Ausbildung an der Königlich Höheren Maschinenbauschule in Elberfeld; 1904 Konstrukteur bei den Eisenwerken G. & J. Jaeger in Elberfeld; ab 1909 in der Berufsausbildung tätig; 1921 Ingenieur und Leiter der Werksschulbetriebe des Schalker Vereins in der Gelsenkirchener Bergwerks-Aktien-Gesellschaft; 1925 Leiter des in Düsseldorf neu gegründeten "Deutschen Instituts für technische Arbeitsschulung" (Dinta); zahlreiche Vorträge und Veröffentlichungen zur "industriellen Menschenführung", Rationalisierung, Berufsausbildung und beruflichen Bildung, 1933 Umbenennung des Instituts in "Deutsches Institut für nationalsozialistische technische Arbeitsforschung und -schulung"; 1935 Überführung in das Amt für Berufserziehung und Betriebsführung der Deutschen Arbeitsfront (DAF), das Arnhold bis 1940 leitete; 1936 Honorarprofessor an der Technischen Hochschule Dresden; 1940-1945 Generalreferent für Berufserziehung und Leistungssteigerung im Reichswirtschaftsministerium; 1945 Verhaftung und zweijährige Internierung; in den 1950er und 1960er Jahren unter dem Dach der Gesellschaft für Arbeitspädagogik mbH (GEFA) in Witten erneut Vortrags- und Beratungstätigkeit zur "organischen Betriebsgestaltung".
3, 5 lfm
Der Bestand deckt vorwiegend die Tätigkeit Arnholds nach dem Zweiten Weltkrieg ab.

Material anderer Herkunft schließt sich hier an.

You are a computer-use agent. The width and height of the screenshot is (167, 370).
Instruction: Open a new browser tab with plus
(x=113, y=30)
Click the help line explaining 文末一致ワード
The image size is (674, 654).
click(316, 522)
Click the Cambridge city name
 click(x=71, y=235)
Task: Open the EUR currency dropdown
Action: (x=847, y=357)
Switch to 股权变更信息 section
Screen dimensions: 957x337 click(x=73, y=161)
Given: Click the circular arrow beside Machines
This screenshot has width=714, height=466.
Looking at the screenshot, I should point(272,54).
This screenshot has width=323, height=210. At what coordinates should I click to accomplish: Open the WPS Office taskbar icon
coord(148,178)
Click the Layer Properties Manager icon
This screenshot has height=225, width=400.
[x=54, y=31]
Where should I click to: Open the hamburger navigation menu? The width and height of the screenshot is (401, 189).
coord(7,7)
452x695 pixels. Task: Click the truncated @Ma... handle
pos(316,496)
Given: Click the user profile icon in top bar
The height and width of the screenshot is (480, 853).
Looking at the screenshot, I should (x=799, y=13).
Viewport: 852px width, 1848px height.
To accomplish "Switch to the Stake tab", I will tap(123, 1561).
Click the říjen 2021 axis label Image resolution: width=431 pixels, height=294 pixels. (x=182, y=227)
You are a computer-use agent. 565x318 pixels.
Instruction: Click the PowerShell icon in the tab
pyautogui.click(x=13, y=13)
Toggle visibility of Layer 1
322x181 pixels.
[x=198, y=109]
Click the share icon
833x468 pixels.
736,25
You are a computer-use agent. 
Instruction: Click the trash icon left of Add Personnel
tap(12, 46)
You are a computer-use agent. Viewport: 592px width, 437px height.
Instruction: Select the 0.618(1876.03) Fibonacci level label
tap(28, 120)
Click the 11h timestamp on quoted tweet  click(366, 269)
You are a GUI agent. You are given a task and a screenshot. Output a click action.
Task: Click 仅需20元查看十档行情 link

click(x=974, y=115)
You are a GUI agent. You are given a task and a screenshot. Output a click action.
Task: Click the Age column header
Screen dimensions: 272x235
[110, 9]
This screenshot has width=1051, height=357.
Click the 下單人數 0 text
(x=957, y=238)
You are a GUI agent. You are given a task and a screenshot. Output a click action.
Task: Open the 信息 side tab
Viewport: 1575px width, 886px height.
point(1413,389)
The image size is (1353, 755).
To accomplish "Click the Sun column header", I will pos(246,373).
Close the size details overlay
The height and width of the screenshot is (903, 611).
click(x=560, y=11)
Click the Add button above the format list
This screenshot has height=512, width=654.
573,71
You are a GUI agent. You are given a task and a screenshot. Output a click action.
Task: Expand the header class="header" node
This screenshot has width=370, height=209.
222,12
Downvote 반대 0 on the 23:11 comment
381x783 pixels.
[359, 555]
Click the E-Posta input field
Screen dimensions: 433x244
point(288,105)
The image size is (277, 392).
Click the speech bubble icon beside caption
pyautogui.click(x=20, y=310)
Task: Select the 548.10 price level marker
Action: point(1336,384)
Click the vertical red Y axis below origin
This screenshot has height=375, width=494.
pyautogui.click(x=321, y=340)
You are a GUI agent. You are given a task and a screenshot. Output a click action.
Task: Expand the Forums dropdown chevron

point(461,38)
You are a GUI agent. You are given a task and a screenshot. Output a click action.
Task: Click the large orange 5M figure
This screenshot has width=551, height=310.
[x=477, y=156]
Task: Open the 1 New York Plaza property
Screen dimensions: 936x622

Zeugnisse, Persönliches und private Korrespondenz 1896-1970 (31);
Deutsches Institut für technische Arbeitsschulung 1928-1941 (3);
Berufserziehung und Lehrwerkstätten 1934-1966 (12), darunter Lehrwerkstatt GmbH Attendorn und Ausbildungswesen im Schalker Verein;
Gesellschaft für Arbeitspädagogik mbH (Witten) 1948-1974 (39), darunter Bilanzen, Jahrestagungen, Lehrgangsmaterial, Druckschriften;
Holzfachschule Bad Wildungen 1951-1970 (32);
Vorträge und Veröffentlichungen Arnholds 1938-1966 (75).